Brano proposto |
......

Utero per i trans?
Etica della vita, una rubrica di Gabriele Semprebon.
In Italia esistono molti genitori trans (con questo termine voglio indicare coloro che hanno una identità di genere non corrispondente al genere o al sesso riconosciuto alla nascita e che hanno desiderio di transitare in un altro sesso) che, nella maggior parte dei casi, se hanno figli, li hanno avuti prima della transizione oppure hanno adottato i figli del partner. L’infertilità, infatti, è un effetto collaterale, temporaneo o definitivo, delle terapie ormonali di cui si avvale chi vuole cambiare il proprio sesso. Con l’assunzione degli ormoni maschili, una donna ha l’interruzione dell’ovulazione e con l’assunzione degli ormoni femminili, un uomo smette di produrre spermatozoi. Nel nostro Paese le persone trans hanno molti limiti nell’utilizzo dei propri gameti, magari conservati prima della transizione.
La legge italiana che regola la procreazione medicalmente assistita è tra le più restrittive in Europa prevedendo che le uniche coppie a poter accedere alle tecniche siano quelle eterosessuali, sposate o conviventi che, per qualche motivo, sono impossibilitate ad avere figli naturalmente. In questo modo si eliminano le coppie in cui uno o entrambi i soggetti sono transgender. Negli ultimi anni, nella comunità trans, si parla di una nuova possibilità in campo riproduttivo, ovvero, il trapianto di utero nelle donne trans: all’uomo che diventa donna viene trapiantato un utero, con la speranza che possa accogliere un embrione prodotto attraverso le tecniche di procreazione artificiale. Da alcuni anni ci sono ospedali in cui i trapianti di utero in donne con patologie particolari vengono praticati con successo.

......

Compiti da svolgere |
(1) Aggiorna il brano sulle persone trans e la procreazione partendo da "Utero per i" e terminando con "prima della transizione.", e metti "operazione" al posto di "transizione".
(2) Prosegui il brano sulle persone trans e la procreazione dal punto in cui si interrompe.
L'elenco qui sotto viene da una fonte diversa.

Estratti dell'elenco |
......

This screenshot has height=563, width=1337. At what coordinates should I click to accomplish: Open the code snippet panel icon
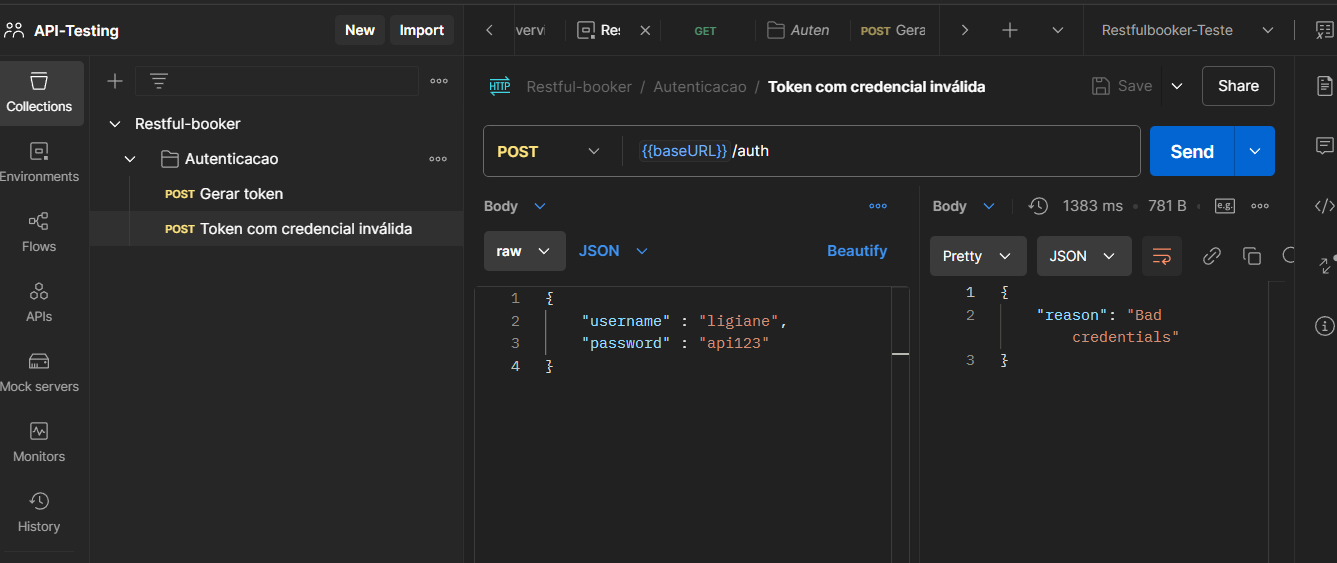click(x=1324, y=206)
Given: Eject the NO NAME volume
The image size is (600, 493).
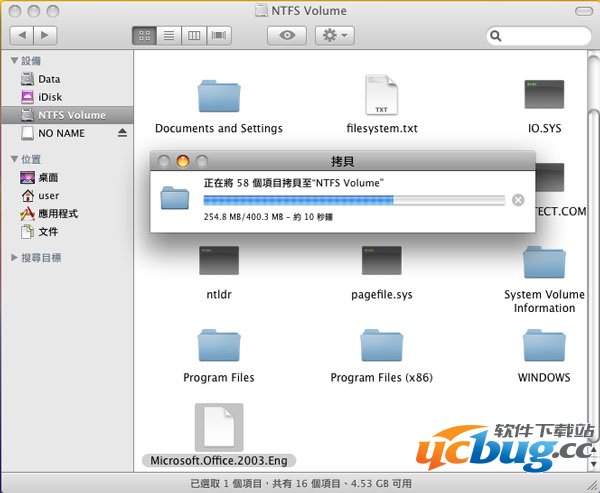Looking at the screenshot, I should 123,133.
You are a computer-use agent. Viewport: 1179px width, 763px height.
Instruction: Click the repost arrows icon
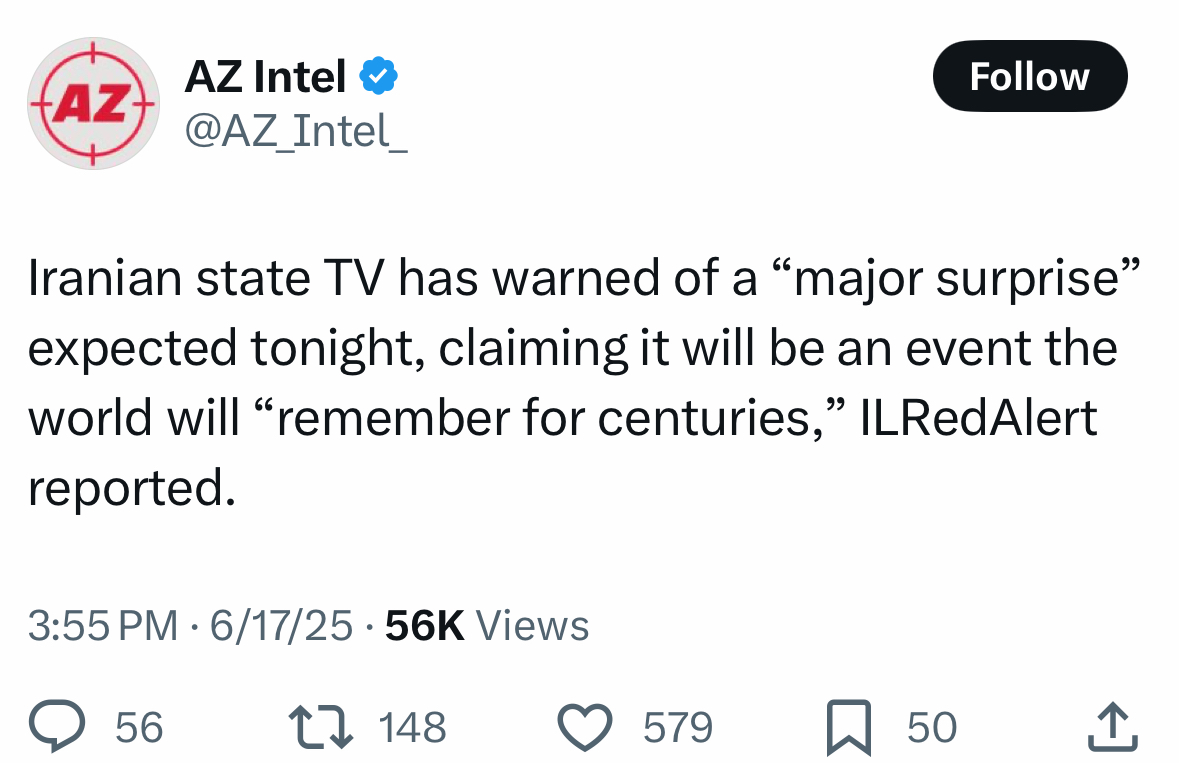pos(321,726)
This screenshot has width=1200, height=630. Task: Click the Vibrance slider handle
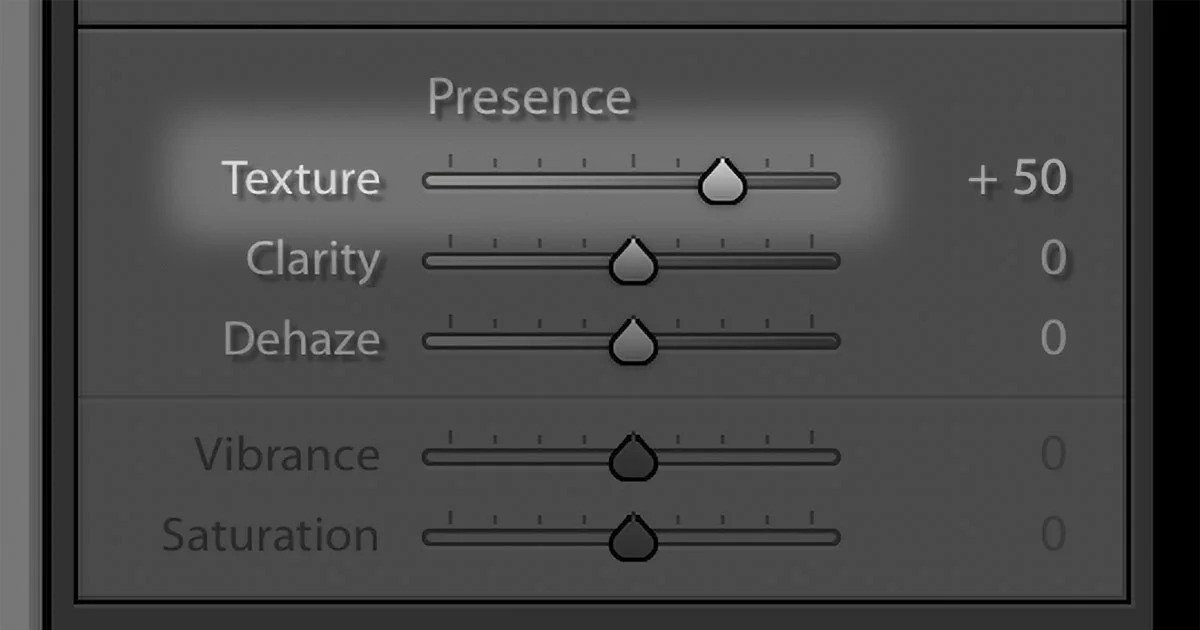[x=632, y=459]
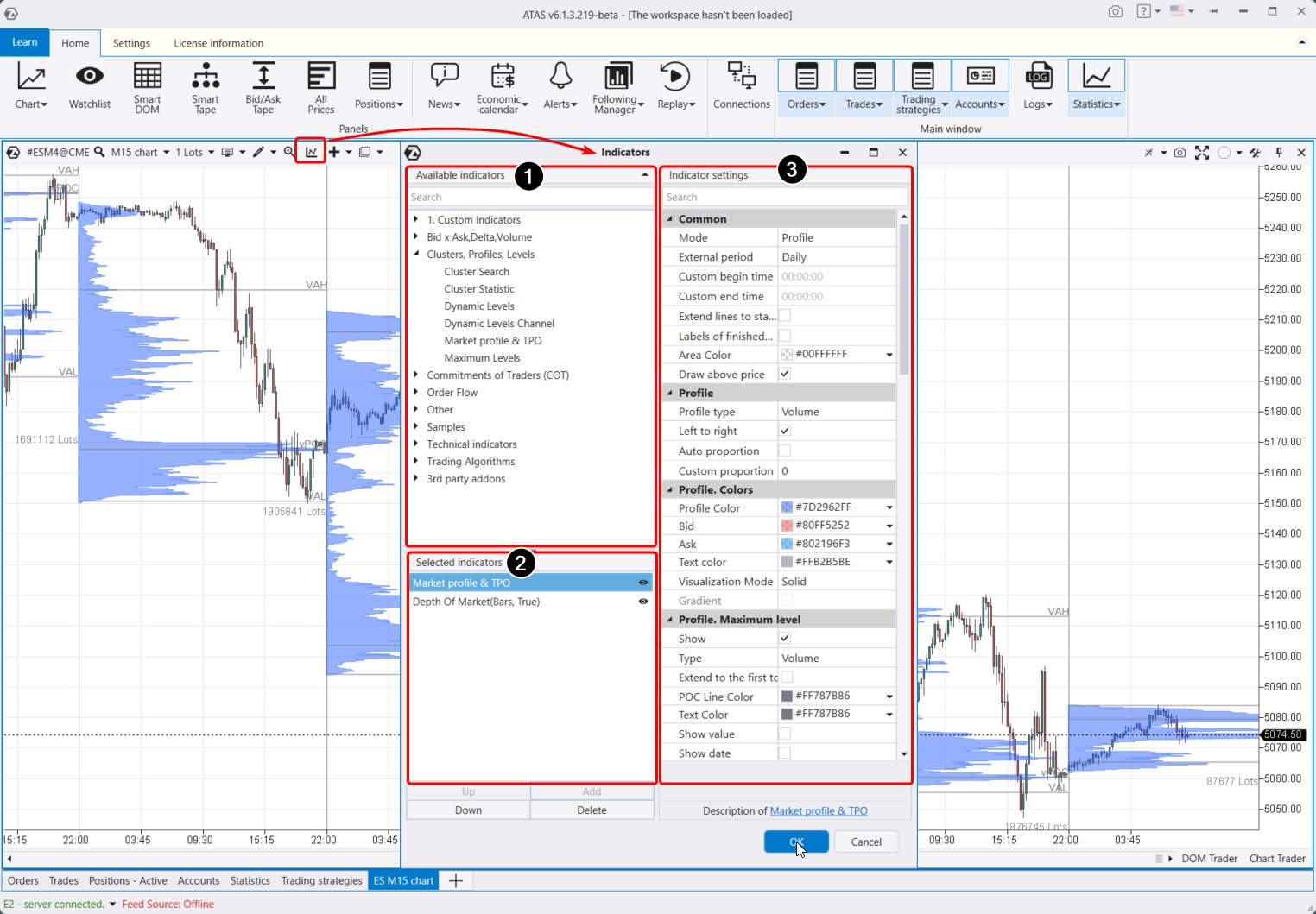Open the Smart DOM panel

(x=147, y=86)
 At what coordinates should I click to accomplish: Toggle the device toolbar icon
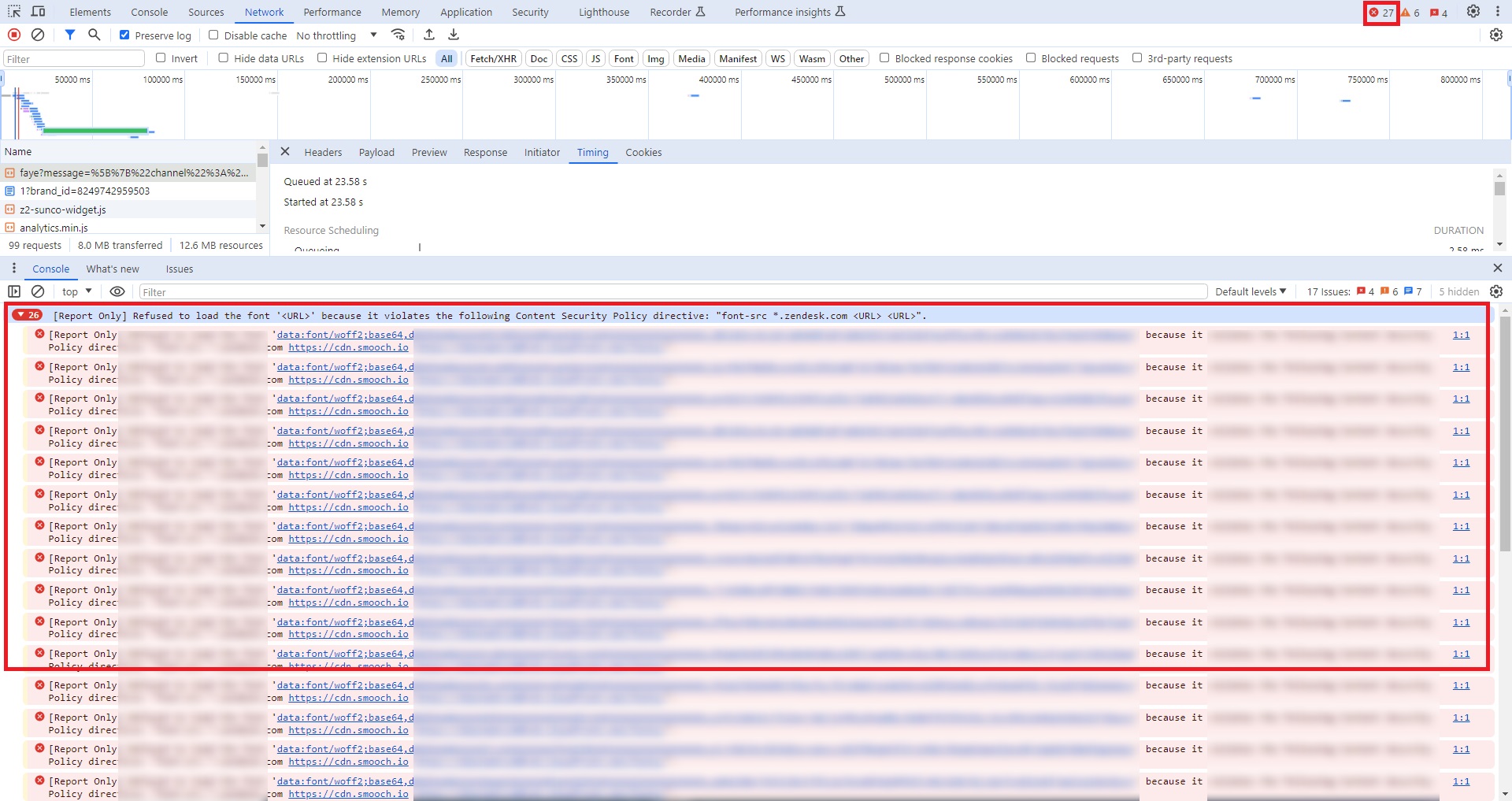[x=38, y=12]
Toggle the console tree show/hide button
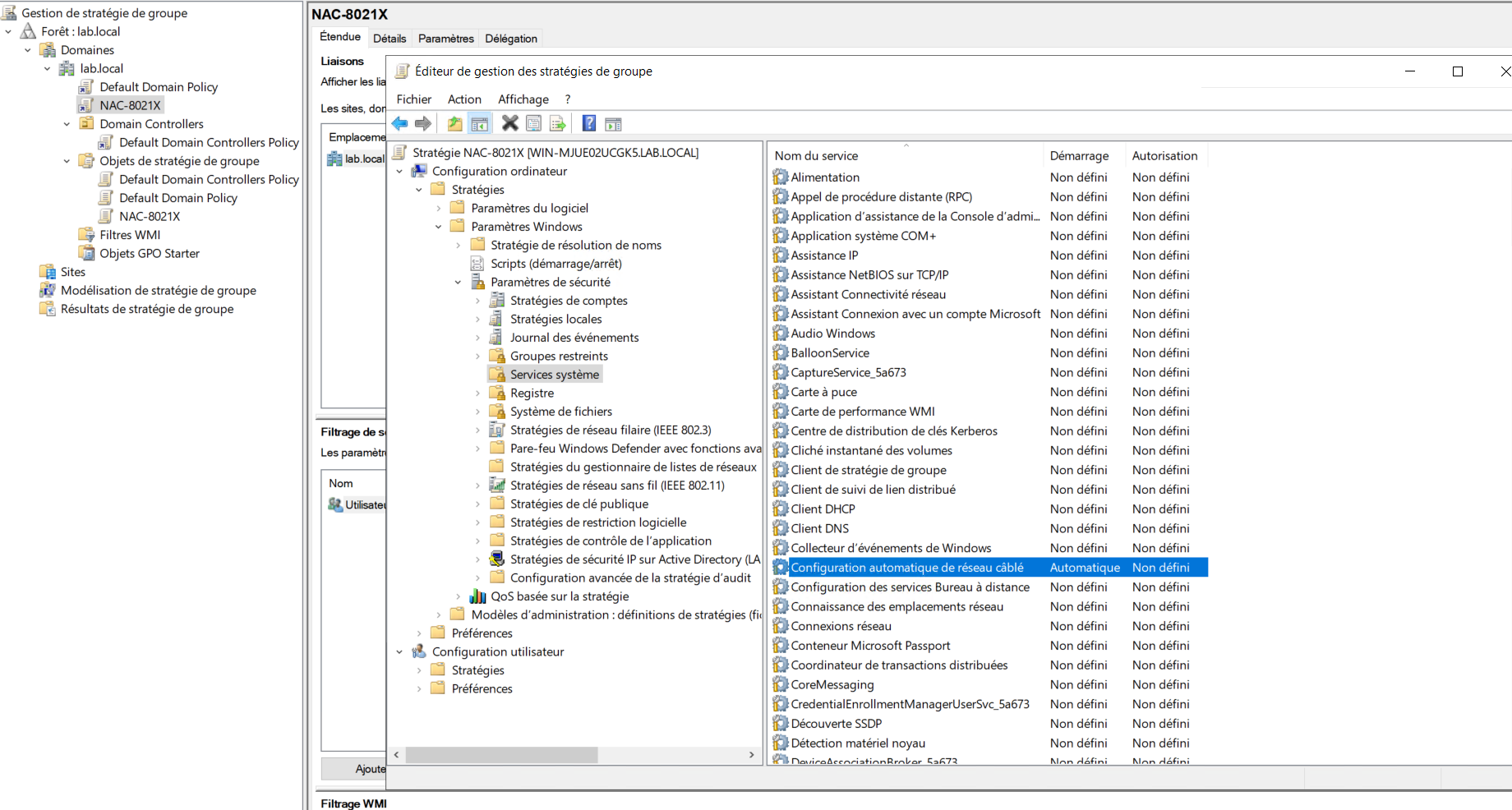This screenshot has height=810, width=1512. [480, 124]
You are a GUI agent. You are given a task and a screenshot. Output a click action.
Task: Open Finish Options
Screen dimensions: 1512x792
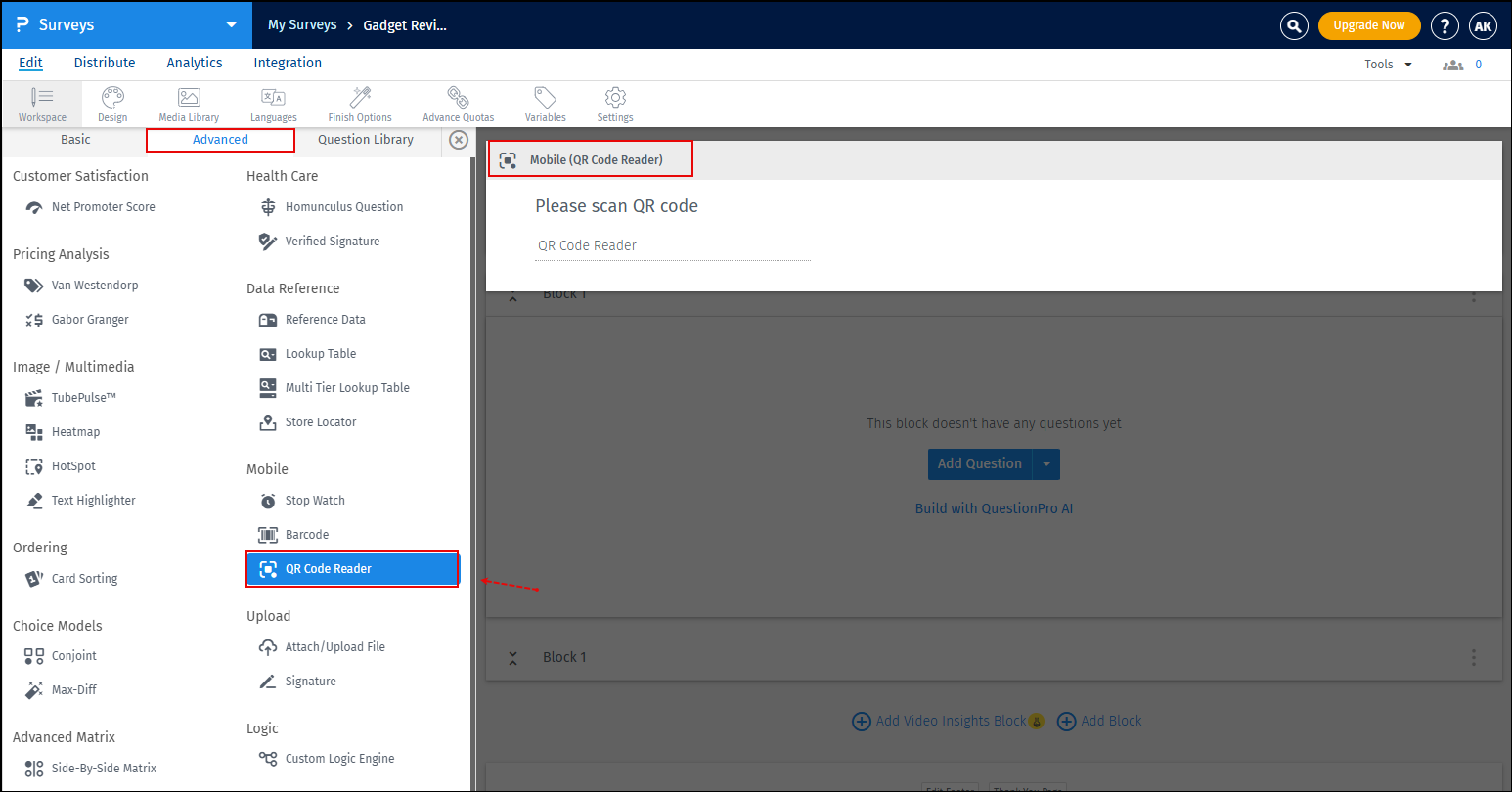359,104
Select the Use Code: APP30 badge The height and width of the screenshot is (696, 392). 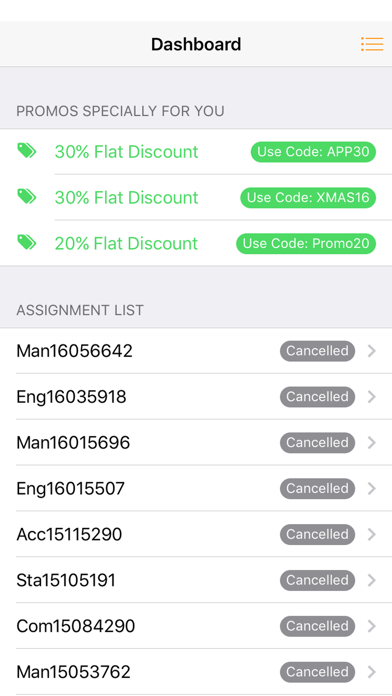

......

Risposte ai compiti |
(1)
Utero per i trans?
Etica della vita, una rubrica di Gabriele Semprebon.
In Italia esistono molti genitori trans (con questo termine voglio indicare coloro che hanno una identità di genere non corrispondente al genere o al sesso riconosciuto alla nascita e che hanno desiderio di transitare in un altro sesso) che, nella maggior parte dei casi, se hanno figli, li hanno avuti prima della operazione oppure hanno adottato i figli del partner. L’infertilità, infatti, è un effetto collaterale, temporaneo o definitivo, delle terapie ormonali di cui si avvale chi vuole cambiare il proprio sesso. Con l’assunzione degli ormoni maschili, una donna ha l’interruzione dell’ovulazione e con l’assunzione degli ormoni femminili, un uomo smette di produrre spermatozoi. Nel nostro Paese le persone trans hanno molti limiti nell’utilizzo dei propri gameti, magari conservati prima della operazione.

(2)
Giuliano Testa è il chirurgo italiano che nel 2016 ha effettuato il primo trapianto di utero negli Stati Uniti in donne che non presentavano l’utero causa una patologia, quindi, in molti della comunità trans, si sono dati da fare per sapere se questo fosse possibile anche in donne trans. La ricerca medica continua. Ovviamente, la riflessione bioetica sarebbe molto articolata; ciò che mi sorprende nell’immediato è la forzatura estrema nel piegare la medicina, che di per sé si occupa della prevenzione e della cura, a risolvere problemi non di natura patologica o preventiva ma relativi al puro desiderio dell’uomo. Certamente questo concetto potrebbe ricadere anche sulla chirurgia estetica o su qualunque altra azione medica che travalichi i propri obiettivi originari. Questa è solo una suggestione di tante che andrebbero discusse e rielaborate.